● Short exercise:
Turn every line of the material below into a numbered list, skipping blank lines and leaving out the pictures.

● Records for processing:
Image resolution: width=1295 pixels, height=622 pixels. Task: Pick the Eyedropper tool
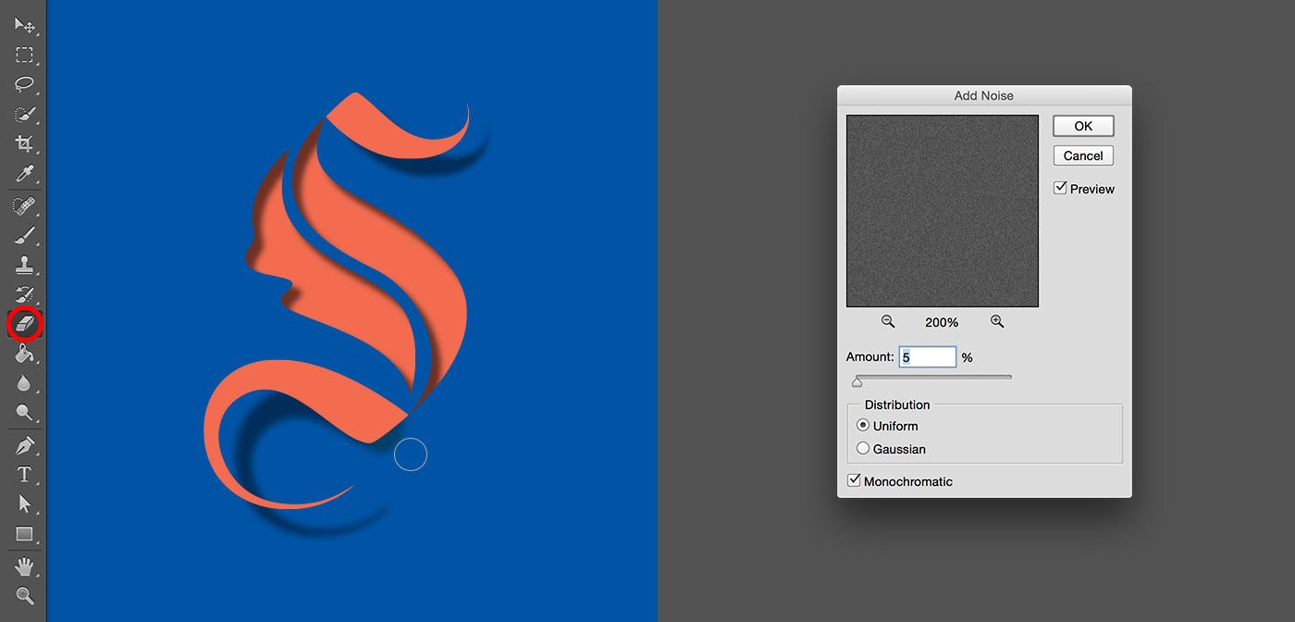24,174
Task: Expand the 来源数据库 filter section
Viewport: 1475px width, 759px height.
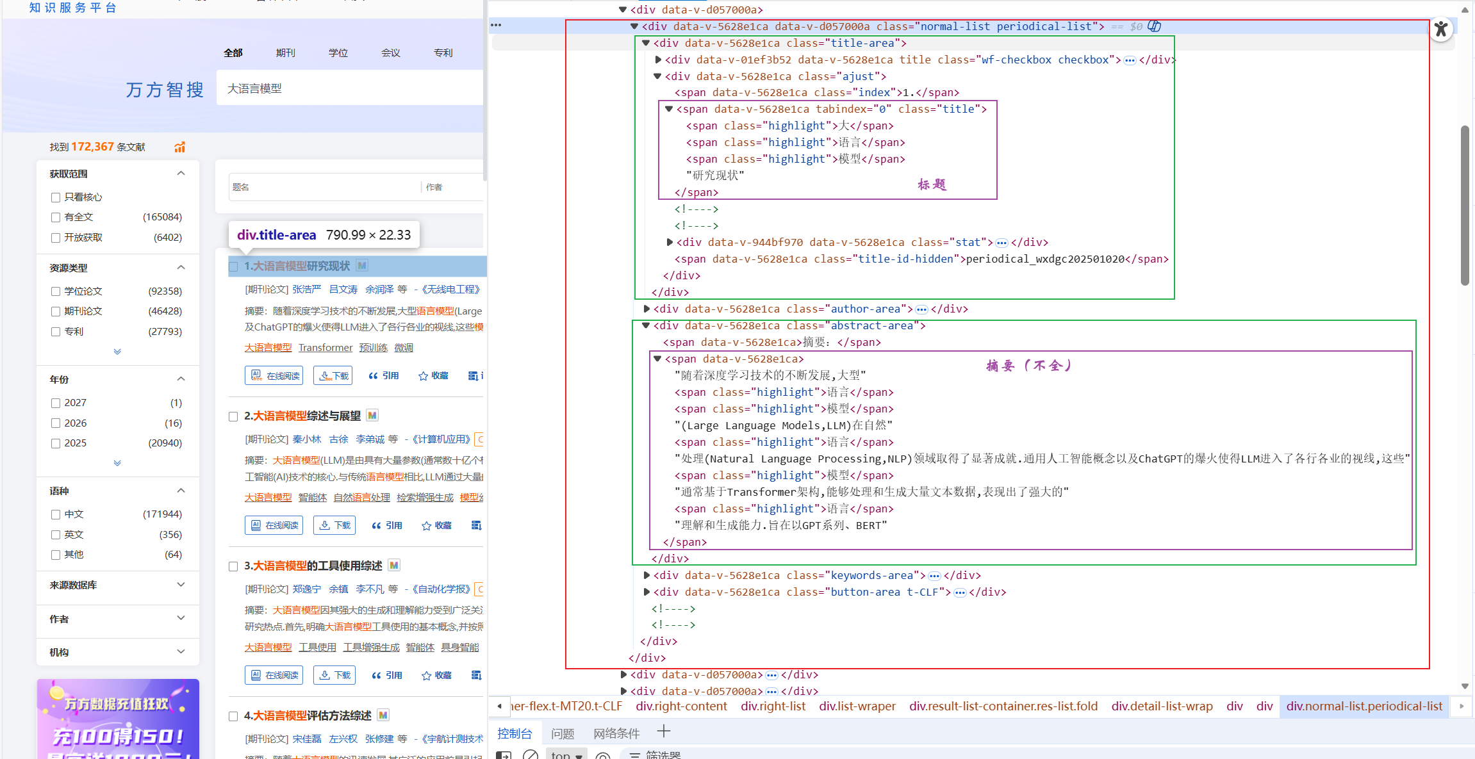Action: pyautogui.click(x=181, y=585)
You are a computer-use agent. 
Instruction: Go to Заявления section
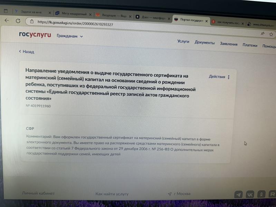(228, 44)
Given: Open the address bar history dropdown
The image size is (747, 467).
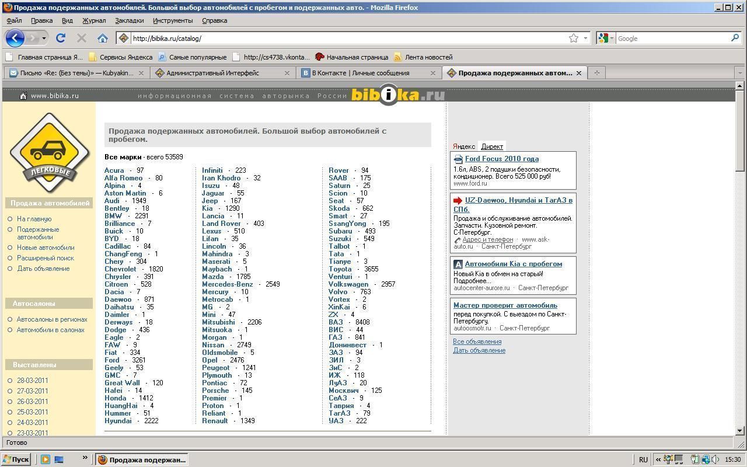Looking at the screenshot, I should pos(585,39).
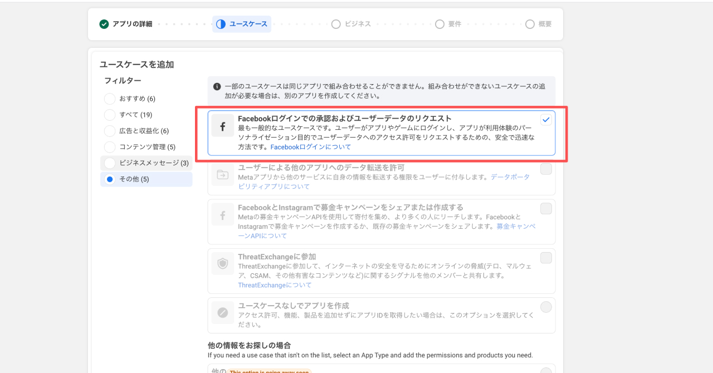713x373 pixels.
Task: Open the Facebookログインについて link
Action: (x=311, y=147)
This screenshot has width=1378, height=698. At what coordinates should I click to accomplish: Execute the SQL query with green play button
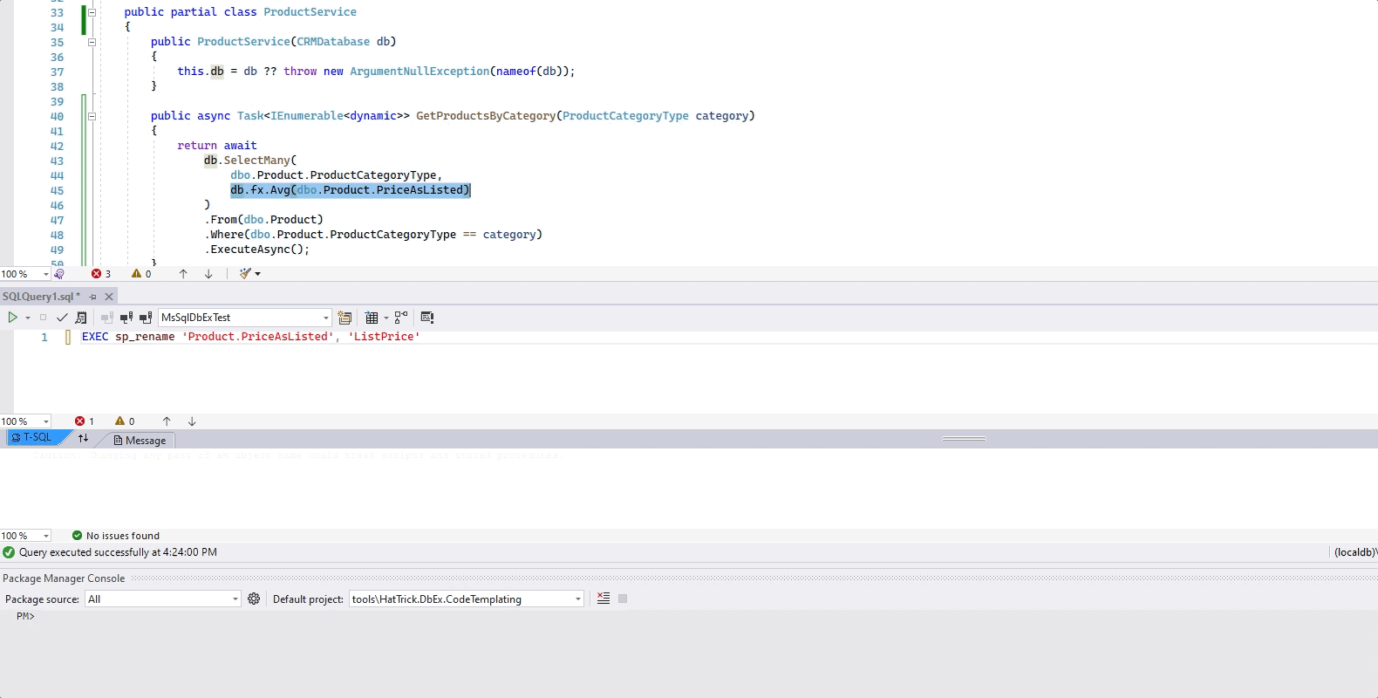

● Written response:
1. Image resolution: width=1295 pixels, height=622 pixels. Task: Pick the Eyedropper tool
2. 24,174
3. Task: Expand the 来源数据库 filter section
4. Viewport: 1475px width, 759px height.
5. Action: pyautogui.click(x=181, y=585)
6. You are a computer-use agent. 
7. Instruction: Go to Заявления section
8. (228, 44)
9. Given: Open the address bar history dropdown
10. The image size is (747, 467).
11. Looking at the screenshot, I should pos(585,39).
12. 713x373 pixels.
13. Task: Open the Facebookログインについて link
14. Action: (x=311, y=147)
15. This screenshot has width=1378, height=698. At what coordinates should I click to accomplish: Execute the SQL query with green play button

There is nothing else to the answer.